(Records from a collection)
######

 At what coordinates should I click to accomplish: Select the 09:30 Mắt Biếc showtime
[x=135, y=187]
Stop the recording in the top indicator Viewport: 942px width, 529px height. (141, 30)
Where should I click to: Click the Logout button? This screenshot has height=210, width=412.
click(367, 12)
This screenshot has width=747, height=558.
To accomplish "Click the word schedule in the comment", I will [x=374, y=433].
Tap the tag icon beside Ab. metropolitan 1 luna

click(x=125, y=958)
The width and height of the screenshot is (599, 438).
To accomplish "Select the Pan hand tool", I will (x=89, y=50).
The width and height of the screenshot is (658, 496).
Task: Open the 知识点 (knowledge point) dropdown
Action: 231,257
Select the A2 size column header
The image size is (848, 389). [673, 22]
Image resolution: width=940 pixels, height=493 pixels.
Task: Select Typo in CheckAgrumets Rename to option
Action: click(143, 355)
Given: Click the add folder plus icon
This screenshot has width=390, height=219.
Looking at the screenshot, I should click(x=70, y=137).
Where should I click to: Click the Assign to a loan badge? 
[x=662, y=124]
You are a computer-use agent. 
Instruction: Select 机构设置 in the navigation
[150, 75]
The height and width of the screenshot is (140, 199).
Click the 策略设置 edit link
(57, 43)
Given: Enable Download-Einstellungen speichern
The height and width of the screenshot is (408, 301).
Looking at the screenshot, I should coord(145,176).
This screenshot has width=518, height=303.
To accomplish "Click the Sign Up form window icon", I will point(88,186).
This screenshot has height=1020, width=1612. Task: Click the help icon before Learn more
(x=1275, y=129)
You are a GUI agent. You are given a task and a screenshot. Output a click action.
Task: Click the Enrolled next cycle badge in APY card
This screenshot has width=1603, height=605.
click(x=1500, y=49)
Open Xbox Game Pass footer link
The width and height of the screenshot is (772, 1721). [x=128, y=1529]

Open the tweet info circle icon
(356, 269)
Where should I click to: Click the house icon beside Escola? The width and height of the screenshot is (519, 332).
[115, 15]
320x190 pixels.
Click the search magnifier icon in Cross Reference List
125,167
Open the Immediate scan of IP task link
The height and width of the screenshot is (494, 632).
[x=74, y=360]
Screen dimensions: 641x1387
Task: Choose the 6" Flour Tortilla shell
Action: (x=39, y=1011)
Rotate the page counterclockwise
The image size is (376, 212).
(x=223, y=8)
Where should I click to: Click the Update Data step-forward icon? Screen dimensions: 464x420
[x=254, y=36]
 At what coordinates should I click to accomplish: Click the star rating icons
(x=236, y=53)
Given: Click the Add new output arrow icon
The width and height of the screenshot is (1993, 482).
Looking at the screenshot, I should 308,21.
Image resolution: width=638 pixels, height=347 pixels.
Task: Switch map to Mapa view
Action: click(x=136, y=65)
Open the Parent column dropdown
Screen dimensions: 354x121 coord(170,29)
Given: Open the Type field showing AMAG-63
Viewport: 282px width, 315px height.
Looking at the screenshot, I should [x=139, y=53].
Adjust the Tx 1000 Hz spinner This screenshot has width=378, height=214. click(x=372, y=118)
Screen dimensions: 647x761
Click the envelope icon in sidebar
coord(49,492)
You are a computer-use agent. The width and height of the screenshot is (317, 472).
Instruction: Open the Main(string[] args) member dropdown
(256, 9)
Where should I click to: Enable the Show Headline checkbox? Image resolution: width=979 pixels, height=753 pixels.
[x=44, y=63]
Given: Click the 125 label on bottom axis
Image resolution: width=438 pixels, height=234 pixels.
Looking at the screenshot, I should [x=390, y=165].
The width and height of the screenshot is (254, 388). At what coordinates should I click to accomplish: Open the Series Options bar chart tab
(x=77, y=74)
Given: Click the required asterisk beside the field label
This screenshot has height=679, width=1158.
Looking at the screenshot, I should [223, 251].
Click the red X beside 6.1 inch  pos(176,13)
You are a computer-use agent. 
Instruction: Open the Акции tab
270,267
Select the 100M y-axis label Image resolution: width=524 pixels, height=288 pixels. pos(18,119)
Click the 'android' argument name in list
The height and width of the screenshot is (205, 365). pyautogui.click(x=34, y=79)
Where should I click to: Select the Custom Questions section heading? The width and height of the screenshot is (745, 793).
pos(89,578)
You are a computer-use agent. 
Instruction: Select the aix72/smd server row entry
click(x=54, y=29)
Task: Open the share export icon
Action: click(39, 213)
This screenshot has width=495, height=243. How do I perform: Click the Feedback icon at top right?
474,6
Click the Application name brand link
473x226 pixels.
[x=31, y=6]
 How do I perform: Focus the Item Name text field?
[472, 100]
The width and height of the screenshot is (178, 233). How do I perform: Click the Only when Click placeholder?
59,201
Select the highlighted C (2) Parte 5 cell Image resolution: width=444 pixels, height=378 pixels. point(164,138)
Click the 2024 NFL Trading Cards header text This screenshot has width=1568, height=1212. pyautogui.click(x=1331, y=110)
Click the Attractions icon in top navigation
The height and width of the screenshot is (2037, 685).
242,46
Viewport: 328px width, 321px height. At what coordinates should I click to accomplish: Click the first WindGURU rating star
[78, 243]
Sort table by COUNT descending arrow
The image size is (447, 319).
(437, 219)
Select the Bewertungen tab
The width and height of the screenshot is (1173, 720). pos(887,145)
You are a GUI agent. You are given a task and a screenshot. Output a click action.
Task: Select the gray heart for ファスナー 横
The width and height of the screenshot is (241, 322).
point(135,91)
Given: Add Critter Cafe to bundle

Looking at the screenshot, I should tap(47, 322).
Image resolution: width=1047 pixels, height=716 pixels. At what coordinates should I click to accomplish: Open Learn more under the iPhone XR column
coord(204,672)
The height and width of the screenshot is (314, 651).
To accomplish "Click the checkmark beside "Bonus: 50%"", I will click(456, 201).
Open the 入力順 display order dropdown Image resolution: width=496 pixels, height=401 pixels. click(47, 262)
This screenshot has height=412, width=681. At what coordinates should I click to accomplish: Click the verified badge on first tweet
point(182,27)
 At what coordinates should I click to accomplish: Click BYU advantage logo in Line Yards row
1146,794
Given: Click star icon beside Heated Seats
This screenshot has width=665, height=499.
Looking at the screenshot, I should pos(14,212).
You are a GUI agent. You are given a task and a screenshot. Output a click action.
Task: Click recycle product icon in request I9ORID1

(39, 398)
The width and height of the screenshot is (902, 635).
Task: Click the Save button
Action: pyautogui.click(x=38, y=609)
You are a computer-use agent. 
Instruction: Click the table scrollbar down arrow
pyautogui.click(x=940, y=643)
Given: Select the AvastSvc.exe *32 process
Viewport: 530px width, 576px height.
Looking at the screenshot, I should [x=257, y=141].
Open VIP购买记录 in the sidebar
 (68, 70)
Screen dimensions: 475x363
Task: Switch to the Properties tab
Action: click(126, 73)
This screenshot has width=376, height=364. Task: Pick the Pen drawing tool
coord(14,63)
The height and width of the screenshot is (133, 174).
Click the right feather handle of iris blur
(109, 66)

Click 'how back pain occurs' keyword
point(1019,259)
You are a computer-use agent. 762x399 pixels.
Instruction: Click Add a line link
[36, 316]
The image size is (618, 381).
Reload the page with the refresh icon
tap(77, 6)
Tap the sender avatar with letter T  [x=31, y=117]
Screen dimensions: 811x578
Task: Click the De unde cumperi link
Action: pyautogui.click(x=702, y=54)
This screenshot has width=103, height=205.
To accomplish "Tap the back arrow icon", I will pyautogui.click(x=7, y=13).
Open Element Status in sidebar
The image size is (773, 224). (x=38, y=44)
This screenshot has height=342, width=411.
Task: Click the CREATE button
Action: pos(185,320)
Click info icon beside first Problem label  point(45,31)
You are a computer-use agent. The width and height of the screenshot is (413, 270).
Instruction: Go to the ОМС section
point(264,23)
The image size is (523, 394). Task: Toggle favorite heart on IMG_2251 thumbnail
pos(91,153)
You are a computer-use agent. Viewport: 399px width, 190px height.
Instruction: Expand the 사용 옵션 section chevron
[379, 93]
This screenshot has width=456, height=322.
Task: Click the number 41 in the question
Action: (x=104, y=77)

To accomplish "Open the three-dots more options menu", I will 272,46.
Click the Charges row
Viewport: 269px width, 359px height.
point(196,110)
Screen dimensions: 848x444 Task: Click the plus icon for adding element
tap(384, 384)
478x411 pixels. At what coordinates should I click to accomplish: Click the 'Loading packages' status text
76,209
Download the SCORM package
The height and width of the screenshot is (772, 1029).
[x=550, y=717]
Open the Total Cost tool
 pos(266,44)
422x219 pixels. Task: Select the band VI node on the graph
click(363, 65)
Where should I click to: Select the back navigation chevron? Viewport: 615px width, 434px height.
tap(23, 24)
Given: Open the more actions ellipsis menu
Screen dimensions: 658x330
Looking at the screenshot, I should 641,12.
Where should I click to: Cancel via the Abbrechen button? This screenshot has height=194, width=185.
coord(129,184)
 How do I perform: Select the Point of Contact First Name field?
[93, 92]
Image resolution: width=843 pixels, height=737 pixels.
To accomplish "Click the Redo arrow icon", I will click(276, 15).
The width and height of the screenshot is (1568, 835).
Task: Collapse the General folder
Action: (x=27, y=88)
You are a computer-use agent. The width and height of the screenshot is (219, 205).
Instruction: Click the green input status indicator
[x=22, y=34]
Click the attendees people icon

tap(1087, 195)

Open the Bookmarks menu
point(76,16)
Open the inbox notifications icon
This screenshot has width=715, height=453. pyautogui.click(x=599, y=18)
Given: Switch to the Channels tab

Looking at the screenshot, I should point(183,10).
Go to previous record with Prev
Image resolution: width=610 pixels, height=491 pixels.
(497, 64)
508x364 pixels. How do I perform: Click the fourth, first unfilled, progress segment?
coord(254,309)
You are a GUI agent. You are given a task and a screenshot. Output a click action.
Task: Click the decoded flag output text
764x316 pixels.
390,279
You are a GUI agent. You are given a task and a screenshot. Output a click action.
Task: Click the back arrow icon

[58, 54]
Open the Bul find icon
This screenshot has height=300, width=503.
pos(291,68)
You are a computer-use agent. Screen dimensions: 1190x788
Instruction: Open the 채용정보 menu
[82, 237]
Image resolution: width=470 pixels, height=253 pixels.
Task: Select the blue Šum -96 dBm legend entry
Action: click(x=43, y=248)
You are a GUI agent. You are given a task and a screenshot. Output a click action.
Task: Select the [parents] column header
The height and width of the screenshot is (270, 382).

######

(TASK TO COMPLETE): Word for word, please print every line from the beginning of the records to the line bearing "Stop the recording", counting both ends and stopping there.

(RESULT FOR THIS TASK):
 At what coordinates should I click to accomplish: Select the 09:30 Mắt Biếc showtime
[x=135, y=187]
Stop the recording in the top indicator Viewport: 942px width, 529px height. (141, 30)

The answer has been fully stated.